··· PROVIDED MATERIAL

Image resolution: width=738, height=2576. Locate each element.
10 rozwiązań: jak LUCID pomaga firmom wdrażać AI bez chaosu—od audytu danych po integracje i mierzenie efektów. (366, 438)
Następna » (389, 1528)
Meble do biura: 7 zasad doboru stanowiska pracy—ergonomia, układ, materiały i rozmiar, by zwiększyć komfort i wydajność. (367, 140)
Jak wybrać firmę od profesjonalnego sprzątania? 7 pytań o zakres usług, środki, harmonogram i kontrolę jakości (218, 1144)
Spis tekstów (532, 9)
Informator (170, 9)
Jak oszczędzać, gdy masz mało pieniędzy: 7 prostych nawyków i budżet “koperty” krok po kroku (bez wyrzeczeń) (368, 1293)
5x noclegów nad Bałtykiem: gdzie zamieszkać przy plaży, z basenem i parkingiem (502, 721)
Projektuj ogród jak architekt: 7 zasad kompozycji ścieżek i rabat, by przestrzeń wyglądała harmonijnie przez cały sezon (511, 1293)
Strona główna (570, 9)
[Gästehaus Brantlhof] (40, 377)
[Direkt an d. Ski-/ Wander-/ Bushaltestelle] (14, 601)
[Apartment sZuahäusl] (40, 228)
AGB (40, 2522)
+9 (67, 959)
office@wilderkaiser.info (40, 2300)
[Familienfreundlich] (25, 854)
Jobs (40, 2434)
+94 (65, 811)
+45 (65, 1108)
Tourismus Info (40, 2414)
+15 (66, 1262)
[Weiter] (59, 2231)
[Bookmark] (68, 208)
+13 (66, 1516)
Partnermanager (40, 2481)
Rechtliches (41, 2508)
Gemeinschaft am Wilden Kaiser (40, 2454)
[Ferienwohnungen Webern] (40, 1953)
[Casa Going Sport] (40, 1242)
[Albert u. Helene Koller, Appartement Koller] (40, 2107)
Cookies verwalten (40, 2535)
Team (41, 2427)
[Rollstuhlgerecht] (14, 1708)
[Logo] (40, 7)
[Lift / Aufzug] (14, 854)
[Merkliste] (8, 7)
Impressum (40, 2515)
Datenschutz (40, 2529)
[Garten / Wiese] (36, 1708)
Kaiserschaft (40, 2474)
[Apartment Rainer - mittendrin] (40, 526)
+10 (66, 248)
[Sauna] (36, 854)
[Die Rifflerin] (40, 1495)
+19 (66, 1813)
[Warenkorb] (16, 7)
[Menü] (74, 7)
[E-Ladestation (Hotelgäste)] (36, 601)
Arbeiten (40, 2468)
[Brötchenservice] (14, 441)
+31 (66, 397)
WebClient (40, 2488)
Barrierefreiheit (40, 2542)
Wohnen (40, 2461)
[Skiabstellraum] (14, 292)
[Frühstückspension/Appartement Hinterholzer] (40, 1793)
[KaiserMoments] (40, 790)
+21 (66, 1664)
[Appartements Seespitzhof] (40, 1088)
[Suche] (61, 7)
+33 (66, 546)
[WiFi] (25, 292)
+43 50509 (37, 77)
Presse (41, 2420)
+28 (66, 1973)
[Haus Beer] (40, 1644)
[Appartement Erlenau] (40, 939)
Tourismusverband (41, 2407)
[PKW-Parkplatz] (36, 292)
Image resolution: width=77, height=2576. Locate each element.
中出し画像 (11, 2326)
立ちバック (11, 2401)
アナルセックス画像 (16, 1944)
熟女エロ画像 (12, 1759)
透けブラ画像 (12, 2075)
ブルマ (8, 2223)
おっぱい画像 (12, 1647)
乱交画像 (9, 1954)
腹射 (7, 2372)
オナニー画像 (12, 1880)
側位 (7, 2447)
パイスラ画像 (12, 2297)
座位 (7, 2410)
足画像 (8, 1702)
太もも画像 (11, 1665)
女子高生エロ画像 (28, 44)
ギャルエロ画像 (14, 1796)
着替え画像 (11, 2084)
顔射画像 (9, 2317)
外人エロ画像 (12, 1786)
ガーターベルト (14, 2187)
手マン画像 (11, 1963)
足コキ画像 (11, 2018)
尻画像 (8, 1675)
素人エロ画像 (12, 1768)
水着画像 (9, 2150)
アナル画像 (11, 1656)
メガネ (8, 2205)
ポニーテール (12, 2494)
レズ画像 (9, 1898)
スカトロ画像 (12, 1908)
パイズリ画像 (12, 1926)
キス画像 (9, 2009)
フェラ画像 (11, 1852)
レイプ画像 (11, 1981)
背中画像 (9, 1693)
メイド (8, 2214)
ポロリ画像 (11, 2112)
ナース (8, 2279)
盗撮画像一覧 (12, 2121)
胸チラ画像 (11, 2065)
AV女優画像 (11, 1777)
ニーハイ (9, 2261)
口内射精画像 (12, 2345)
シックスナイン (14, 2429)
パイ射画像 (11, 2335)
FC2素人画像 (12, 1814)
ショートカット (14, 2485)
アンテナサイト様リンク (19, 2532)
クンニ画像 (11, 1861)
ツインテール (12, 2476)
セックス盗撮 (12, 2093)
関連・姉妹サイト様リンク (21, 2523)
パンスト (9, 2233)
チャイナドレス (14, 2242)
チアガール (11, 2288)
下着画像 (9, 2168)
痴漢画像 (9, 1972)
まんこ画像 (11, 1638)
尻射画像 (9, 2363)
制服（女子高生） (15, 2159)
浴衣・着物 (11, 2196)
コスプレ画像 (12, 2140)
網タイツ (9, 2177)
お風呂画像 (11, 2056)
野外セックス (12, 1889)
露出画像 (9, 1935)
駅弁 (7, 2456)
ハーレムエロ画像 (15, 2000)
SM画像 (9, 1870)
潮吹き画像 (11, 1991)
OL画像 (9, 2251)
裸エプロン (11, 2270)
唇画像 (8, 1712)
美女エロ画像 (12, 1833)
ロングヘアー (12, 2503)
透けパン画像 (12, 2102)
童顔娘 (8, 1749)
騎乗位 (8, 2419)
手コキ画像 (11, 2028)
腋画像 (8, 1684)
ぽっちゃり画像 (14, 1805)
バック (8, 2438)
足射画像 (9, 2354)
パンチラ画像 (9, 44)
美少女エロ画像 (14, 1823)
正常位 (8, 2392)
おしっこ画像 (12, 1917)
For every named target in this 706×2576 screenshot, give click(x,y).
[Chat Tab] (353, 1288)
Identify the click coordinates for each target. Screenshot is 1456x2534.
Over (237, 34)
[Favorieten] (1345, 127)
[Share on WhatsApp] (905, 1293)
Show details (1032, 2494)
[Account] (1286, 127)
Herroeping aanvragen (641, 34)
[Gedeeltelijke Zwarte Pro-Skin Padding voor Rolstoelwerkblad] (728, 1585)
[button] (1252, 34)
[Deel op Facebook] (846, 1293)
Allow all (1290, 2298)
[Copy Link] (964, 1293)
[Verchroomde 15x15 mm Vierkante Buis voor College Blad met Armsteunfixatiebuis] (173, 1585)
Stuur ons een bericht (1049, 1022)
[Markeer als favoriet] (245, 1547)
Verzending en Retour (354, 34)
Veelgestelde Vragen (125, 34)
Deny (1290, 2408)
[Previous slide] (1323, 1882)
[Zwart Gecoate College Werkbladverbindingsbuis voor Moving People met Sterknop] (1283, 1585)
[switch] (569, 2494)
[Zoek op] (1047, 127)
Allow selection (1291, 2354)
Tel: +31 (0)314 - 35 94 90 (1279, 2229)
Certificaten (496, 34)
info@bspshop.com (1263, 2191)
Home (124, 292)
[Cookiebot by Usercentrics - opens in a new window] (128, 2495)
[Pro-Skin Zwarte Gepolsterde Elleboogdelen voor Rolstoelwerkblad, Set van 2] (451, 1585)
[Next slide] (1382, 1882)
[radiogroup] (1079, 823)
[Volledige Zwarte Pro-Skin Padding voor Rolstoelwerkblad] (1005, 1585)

······

▶ _PROBLEM DETAILS_:
Please copy every line of the material that contains the word "Zwarte".

▶ _TASK RESULT_:
[Gedeeltelijke Zwarte Pro-Skin Padding voor Rolstoelwerkblad] (728, 1585)
[Pro-Skin Zwarte Gepolsterde Elleboogdelen voor Rolstoelwerkblad, Set van 2] (451, 1585)
[Volledige Zwarte Pro-Skin Padding voor Rolstoelwerkblad] (1005, 1585)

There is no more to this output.